## Exercise description
For the data below, restate word for word only the lines from the line containing "Select My Queue in the sidebar" through the line containing "You are a computer-use agent.", both ends included.
◇ ◇ ◇ ◇ ◇ ◇ ◇
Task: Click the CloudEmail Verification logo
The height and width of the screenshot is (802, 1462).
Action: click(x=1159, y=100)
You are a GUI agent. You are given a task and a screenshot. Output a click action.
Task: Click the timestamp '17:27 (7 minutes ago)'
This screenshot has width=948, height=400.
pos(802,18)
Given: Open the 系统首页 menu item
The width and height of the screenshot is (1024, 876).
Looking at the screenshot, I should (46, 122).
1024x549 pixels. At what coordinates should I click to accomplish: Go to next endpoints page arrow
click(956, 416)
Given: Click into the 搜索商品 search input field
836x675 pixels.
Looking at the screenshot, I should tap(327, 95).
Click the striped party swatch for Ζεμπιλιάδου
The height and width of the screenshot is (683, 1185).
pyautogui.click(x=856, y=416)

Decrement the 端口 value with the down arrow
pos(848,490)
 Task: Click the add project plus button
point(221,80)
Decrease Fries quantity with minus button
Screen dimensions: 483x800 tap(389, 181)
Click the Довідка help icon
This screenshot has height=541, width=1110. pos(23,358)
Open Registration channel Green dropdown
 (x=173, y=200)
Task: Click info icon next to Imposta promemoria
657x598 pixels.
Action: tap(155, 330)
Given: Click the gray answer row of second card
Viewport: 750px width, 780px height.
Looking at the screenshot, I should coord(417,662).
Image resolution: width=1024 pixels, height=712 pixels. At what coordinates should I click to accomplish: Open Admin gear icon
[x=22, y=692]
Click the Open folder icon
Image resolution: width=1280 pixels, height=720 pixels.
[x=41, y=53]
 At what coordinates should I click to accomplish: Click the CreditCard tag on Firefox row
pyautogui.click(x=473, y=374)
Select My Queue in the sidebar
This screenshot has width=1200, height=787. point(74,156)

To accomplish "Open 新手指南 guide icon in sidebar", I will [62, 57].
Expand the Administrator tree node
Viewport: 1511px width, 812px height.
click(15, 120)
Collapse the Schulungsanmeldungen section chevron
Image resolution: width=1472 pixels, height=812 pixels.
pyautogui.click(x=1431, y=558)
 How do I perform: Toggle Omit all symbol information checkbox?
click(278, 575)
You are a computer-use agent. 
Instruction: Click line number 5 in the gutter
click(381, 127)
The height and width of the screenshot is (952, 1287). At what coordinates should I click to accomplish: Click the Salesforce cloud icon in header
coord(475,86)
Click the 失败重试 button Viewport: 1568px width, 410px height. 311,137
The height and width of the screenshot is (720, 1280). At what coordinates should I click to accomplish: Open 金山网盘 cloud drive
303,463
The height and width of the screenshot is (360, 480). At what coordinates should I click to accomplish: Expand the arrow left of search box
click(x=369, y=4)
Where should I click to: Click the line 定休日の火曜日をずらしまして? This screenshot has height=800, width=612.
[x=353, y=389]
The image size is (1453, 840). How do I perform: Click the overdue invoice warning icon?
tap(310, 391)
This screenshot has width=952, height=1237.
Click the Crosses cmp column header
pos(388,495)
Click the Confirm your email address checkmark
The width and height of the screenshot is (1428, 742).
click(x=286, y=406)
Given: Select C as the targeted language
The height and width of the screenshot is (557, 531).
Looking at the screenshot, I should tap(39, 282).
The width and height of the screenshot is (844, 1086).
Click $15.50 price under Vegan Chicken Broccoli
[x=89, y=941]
◇ ◇ ◇ ◇ ◇ ◇ ◇
## Your response
Select My Queue in the sidebar
This screenshot has width=1200, height=787. point(74,156)

To accomplish "Open 新手指南 guide icon in sidebar", I will [62, 57].
Expand the Administrator tree node
Viewport: 1511px width, 812px height.
click(15, 120)
Collapse the Schulungsanmeldungen section chevron
Image resolution: width=1472 pixels, height=812 pixels.
pyautogui.click(x=1431, y=558)
 How do I perform: Toggle Omit all symbol information checkbox?
click(278, 575)
You are a computer-use agent. 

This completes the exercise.